PENTAX of America Inc recalls Pentax Medical C2 CryoBalloon Pear Focal Catheter, Model FG 1024, Sterile, RX. Product Usage: The C2 CryoBalloon Ablati…

Recall date

December 3, 2018

Source

U.S. Food & Drug Administration (FDA) — enforcement report

Recall number

Z-1326-2019

FDA classification

Class II

Brand / firm

PENTAX of America Inc

Sold / distributed

Distribution was made to CA, DC, FL, LA, MA, MD, MN, NC, NJ, NY, OH, PA, SC, TN, TX, VA, and WA. There was no government/military distribution. Foreign distribution was made to Canada, Germany, and the Netherlands.

Why it was recalled

Incorrect default dose and dose increments may be transmitted to the controller if the catheter RFID tag is not correct or is not being correctly or completely readable by the controller.
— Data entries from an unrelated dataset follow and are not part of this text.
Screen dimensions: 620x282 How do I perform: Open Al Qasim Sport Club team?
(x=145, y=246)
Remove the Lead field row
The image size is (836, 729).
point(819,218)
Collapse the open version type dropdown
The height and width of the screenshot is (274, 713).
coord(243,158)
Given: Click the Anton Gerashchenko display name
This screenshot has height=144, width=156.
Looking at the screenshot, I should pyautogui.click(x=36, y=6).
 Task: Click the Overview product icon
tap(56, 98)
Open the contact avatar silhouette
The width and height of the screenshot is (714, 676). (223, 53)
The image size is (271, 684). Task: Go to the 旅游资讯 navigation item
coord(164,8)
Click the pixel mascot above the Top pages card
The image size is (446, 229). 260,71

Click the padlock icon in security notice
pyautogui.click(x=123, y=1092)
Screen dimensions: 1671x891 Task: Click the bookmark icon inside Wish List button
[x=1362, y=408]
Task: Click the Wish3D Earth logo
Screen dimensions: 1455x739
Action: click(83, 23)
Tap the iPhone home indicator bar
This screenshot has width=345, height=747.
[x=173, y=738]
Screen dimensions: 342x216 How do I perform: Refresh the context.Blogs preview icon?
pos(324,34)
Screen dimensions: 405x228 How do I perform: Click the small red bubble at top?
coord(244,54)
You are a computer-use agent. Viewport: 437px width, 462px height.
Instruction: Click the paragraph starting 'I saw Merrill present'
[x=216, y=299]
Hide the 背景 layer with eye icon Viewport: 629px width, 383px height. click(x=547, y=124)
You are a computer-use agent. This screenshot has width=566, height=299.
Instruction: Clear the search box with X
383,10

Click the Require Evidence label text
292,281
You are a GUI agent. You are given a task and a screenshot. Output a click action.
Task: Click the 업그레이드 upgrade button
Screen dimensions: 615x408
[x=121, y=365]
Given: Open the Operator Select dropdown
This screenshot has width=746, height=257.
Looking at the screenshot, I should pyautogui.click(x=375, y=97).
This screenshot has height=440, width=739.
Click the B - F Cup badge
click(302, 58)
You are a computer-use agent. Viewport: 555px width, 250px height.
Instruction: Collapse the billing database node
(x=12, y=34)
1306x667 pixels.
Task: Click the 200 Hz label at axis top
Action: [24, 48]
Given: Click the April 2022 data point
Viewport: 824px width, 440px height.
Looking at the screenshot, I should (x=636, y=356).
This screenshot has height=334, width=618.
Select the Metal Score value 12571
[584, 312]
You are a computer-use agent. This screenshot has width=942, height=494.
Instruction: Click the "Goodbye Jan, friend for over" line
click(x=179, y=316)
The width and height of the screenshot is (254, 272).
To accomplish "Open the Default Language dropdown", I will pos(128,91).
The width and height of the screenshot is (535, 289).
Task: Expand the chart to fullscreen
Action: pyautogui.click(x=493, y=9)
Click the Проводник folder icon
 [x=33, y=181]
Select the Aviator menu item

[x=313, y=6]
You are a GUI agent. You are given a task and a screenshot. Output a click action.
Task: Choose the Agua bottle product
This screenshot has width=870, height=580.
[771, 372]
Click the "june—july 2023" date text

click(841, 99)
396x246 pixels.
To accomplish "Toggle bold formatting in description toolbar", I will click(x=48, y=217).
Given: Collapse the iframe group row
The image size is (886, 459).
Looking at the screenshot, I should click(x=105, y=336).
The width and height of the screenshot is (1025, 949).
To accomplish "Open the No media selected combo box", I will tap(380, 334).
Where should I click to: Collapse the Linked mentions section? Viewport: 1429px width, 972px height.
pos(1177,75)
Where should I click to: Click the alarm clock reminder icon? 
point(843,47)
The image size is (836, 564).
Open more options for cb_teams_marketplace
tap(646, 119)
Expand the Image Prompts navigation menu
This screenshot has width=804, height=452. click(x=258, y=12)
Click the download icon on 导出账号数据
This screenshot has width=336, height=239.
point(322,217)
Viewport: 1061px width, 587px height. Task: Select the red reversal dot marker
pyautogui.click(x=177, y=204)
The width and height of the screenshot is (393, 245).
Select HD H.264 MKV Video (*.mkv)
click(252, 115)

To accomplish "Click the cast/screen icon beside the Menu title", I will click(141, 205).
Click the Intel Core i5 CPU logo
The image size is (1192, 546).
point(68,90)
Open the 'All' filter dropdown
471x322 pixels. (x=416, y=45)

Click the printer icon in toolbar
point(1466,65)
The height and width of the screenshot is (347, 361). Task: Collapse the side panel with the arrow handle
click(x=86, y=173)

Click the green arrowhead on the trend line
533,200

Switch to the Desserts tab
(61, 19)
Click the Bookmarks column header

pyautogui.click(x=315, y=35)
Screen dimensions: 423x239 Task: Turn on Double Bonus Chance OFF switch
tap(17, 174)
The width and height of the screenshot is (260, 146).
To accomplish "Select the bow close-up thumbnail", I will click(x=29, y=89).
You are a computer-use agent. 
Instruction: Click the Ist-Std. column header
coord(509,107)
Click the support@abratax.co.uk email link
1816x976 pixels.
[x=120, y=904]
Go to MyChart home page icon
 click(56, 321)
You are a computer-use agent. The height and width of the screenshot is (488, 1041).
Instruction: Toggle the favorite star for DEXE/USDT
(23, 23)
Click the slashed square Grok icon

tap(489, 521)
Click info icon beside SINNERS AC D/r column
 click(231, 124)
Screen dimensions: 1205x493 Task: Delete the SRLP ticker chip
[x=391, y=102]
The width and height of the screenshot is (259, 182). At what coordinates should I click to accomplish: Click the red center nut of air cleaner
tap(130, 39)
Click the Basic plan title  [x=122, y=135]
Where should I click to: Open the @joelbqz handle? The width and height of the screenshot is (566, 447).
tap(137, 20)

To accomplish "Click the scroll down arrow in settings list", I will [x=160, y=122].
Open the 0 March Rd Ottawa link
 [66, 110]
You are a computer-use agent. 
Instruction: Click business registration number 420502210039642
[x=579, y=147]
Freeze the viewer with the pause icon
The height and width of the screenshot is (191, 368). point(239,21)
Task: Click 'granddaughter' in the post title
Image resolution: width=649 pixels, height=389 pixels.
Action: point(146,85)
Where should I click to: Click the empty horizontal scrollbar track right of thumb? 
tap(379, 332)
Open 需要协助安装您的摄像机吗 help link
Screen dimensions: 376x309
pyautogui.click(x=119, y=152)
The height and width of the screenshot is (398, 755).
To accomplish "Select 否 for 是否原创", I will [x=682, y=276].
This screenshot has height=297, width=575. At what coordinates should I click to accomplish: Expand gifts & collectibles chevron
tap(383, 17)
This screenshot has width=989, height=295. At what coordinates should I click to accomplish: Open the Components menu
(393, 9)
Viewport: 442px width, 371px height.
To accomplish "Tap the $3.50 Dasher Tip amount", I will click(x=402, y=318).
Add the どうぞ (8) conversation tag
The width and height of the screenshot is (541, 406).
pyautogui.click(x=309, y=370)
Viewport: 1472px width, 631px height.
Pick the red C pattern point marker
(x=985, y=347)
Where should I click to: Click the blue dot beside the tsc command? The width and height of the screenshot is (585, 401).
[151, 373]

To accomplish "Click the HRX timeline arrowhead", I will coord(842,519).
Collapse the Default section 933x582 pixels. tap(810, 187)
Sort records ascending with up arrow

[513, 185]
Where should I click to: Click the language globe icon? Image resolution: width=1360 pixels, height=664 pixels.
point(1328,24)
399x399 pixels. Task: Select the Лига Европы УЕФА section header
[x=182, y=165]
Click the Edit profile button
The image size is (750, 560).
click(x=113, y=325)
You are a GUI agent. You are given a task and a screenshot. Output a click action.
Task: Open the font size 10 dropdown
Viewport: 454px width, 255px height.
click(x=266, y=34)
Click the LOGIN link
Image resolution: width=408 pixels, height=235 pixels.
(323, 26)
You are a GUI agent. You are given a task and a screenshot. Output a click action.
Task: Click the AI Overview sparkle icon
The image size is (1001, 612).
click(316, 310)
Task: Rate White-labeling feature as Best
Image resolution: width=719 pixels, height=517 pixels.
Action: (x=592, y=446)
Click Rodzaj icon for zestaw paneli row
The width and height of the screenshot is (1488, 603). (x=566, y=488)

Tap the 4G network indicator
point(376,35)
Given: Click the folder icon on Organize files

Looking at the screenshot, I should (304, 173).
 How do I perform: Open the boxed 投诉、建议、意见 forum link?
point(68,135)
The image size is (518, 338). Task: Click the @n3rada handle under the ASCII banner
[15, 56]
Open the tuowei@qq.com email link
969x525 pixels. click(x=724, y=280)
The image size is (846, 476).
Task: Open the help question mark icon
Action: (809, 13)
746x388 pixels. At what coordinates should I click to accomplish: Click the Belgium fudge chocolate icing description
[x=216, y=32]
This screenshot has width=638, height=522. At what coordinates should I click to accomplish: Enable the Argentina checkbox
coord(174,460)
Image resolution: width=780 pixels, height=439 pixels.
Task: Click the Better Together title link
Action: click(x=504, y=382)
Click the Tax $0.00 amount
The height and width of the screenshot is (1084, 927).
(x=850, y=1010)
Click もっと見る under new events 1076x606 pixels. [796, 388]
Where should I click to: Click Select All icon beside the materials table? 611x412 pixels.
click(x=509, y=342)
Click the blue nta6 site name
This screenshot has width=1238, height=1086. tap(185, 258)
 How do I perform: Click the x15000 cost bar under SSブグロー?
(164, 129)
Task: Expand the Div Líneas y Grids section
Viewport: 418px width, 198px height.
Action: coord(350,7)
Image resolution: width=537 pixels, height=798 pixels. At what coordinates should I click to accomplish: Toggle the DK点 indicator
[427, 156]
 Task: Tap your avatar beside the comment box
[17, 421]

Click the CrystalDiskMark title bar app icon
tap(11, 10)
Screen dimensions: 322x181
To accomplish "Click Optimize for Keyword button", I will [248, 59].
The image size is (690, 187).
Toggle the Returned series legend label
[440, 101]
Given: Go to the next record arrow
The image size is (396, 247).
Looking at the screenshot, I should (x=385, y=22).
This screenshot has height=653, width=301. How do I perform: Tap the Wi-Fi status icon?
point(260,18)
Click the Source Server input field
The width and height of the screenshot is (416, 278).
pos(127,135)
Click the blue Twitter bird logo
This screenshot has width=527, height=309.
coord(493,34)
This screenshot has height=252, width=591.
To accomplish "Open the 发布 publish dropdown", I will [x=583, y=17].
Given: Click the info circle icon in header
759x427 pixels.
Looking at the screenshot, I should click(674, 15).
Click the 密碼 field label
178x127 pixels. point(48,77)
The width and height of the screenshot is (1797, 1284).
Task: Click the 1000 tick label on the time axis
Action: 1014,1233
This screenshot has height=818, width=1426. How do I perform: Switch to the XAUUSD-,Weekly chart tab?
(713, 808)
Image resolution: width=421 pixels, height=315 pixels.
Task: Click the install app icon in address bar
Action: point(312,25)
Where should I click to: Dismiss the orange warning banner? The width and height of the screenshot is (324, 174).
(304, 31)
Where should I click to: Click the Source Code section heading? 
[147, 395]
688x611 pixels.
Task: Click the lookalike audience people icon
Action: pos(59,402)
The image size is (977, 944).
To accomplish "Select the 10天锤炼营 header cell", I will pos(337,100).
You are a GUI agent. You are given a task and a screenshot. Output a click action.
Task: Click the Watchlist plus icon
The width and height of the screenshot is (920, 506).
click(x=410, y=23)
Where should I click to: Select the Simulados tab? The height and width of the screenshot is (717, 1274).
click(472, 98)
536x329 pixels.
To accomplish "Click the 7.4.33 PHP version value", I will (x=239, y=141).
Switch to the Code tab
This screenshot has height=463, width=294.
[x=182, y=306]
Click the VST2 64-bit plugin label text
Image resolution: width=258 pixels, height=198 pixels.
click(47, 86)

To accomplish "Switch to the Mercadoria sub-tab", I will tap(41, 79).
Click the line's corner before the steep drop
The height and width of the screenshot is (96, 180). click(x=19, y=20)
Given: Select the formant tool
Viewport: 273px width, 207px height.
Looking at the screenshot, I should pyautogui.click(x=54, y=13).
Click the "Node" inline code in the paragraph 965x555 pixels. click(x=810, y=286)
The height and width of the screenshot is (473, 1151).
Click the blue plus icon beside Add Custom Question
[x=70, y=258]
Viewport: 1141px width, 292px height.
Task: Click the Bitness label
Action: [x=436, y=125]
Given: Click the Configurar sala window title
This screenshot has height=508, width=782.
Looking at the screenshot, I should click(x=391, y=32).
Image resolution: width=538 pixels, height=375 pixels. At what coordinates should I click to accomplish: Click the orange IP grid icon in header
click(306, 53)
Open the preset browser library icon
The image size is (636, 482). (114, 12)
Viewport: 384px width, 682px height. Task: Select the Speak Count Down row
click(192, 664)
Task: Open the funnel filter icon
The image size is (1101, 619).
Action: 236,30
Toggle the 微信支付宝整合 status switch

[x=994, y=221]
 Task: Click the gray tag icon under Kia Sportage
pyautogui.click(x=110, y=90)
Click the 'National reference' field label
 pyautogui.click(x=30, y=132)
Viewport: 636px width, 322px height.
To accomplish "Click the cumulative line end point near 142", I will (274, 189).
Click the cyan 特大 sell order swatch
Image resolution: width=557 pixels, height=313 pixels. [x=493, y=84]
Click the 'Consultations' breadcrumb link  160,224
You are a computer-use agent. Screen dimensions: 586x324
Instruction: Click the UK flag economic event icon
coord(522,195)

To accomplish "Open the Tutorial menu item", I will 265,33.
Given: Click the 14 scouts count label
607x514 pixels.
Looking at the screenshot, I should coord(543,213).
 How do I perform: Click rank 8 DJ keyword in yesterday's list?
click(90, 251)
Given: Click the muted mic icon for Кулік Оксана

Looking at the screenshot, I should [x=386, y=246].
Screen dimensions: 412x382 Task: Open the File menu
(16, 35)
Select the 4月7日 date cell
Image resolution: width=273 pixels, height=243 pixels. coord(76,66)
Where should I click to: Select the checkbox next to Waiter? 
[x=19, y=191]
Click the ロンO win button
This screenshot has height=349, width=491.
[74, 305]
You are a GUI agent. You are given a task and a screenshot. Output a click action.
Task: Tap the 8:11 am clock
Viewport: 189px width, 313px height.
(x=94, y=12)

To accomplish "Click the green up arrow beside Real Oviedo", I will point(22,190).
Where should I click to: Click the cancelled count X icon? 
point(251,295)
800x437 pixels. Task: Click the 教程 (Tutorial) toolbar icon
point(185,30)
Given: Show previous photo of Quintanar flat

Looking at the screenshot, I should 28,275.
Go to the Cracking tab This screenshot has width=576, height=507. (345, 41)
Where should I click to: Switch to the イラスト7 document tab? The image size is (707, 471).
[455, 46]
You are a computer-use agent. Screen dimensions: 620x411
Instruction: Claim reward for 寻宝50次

Class II means using this product may cause temporary or medically reversible health problems; the chance of serious harm is remote.

What was recalled

Pentax Medical C2 CryoBalloon Pear Focal Catheter, Model FG 1024, Sterile, RX. Product Usage: The C2 CryoBalloon Ablation System is intended to be used as a cryosurgical tool in the field of general surgery, specifically for endoscopic application and the ablation of dysplastic Barrett s Esophagus. The system includes the following components: (1) CryoBalloon Catheter connects to the Controller, which controls the operation of the Catheter such as diffuser (sprayer) positioning and ablation (nitrous oxide release); (2) CryoBalloon Controller contains the cartridge heater and cryogen delivery valve, which is controlled with the foot pedal; (3) Foot Pedal; and (4) CryoBalloon Cartridge containing 36 grams of nitrous oxide.